目的糖尿病状态下,一氧化氮(NO)与可溶性鸟苷酸环化酶(soluble guanylatecyclase,sGC)均被氧化,使NO-sGC-环磷酸鸟苷(cGMP)信号通路传导异常,NO-sGC-cGMP信号通路异常是糖尿病血管内皮功能障碍的重要病理基础。可溶性鸟苷酸环化酶激活剂(cinaciguat,CIN)可激活失活的sGC进而起到保护血管内皮细胞功能的作用。本研究通过体外实验制造高糖内皮细胞损伤模型,观察CIN对人脐静脉内皮细胞功能的影响。方法培养人脐静脉内皮细胞,并将细胞分为正常对照组、高糖组、CIN干预组,每组6例。高糖组及CIN干预组均加入33.3 mmol/L的葡萄糖制造高糖细胞损伤模型,而CIN组同时加入0.1μmol/L CIN干预。各组细胞在培养6、24、48 h时,检测上清液中的NO水平及细胞内一氧化氮合酶(NOS)浓度;培养48 h后RT-PCR检测细胞内诱导型一氧化氮合酶(iNOS)、内皮型一氧化氮合酶(eNOS)mRNA的表达;培养48 h后Western blotting检测细胞间粘附分子-1(ICAM-1)及血管粘附分子-1(VCAM-1)蛋白的表达。结果与正常对照组相比,高糖组NO、NOS含量呈现早期升高晚期下降的趋势,而CIN组上述趋势消失;与正常组比较,高糖组内皮细胞的eNOS mRNA表达水平降低(P<0.05),iNOS mRNA、ICAM-1与VCAM-1蛋白表达明显升高(P<0.05),而CIN组eNOS mRNA表达水平较高糖组明显升高(P<0.05),iNOS、ICAM-1与VCAM-1蛋白的表达水平明显降低(P<0.05)。
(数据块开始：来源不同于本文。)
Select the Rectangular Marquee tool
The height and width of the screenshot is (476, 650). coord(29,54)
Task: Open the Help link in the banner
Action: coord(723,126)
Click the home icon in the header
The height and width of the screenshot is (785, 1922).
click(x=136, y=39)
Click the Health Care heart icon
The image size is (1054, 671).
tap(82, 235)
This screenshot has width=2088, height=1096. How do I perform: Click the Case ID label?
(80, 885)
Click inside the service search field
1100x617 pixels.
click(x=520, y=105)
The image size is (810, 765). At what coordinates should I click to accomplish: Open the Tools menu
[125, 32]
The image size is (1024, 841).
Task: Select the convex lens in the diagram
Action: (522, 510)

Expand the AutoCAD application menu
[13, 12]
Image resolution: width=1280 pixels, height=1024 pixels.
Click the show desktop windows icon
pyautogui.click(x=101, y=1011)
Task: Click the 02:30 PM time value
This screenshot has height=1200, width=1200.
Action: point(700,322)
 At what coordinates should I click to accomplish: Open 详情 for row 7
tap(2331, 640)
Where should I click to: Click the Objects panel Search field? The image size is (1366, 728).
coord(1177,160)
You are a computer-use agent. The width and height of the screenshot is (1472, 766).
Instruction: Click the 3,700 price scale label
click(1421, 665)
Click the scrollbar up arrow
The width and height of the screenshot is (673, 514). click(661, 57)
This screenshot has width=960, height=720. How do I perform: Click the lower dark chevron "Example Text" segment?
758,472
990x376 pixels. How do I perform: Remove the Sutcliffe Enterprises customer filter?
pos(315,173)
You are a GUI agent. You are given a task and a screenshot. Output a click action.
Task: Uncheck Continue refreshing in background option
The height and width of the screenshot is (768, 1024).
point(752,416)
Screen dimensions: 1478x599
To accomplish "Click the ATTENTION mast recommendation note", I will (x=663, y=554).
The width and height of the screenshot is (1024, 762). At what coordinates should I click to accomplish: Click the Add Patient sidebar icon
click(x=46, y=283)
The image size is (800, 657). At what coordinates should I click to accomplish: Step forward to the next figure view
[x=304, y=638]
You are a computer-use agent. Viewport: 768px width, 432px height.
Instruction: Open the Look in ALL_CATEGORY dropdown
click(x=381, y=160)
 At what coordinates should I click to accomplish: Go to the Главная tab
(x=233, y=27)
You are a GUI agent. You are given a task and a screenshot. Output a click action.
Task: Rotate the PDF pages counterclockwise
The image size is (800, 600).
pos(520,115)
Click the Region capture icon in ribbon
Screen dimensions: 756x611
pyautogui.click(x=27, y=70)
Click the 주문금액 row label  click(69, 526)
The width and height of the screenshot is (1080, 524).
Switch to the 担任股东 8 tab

结论 CIN可平衡NOS的活性,调节NO的生成及ICAM-1与VCAM-1的表达,改善高糖状态下内皮细胞的功能。

Effects of cinaciguat on function of human umbilical vein endothelial cells injured by high glucose

Objective Nitric oxide (NO) and soluble guanylate cyclase (sGC) are both oxidized under the condition of diabetes, resulting in abnormal conduction of the nitric oxide/soluble guanylate cyclase/cyclic guanosine monophosphate (NO-sGC-cGMP) signaling pathway, which is the important pathological basis of diabetic endothelial dysfunction. Cinaciguat (CIN) is a soluble guanylate cyclase (sGC) activator that can protect endothelial cells by activating sGC. In the present study, we investigated the effect of Cinacigua on human umbilical vein endothelial cells (HUVECs) treated with high glucose in vitro. Methods The cultured HUVECs were divided into the normal control group, high glucose group and CIN group, with 6 cases in each group. High glucose group and CIN group were treated with high glucose (33.3 mmol/L), and the CIN group was also given CIN. The levels of NO and nitric oxide synthase (NOS) were measured after the intervention with 6 h, 24 h, 48 h. Forty-eight h after the intervention, mRNA expression eNOS and iNOS were examined by using RT-PCR, and the expression of ICAM-1 and VCAM-1 were examined by using Western blotting. Results Compared with normal control group, the levels of NO and NOS in the high glucose group increased at early stage and decreased at later stage (P<0.05), but CIN could balance the levels of NO and NOS (P<0.05). In the same time, the expressions of eNOS mRNA was down-regulated, In addition, ICAM-1 and VCAM-1 were up-regulated in the state of high glucose, but the level of eNOS mRNA in CIN group was higher than that in high glucose group, and the level of iNOS mRNA, ICAM-1 and VCAM-1 decreased obviously (P<0.05). Conclusion CIN can balance the activity of NOS, adjust the expression of NO, ICAM-1 and VCAM-1 of HUVECs induced by high glucose, and improve function of injured HUVECs.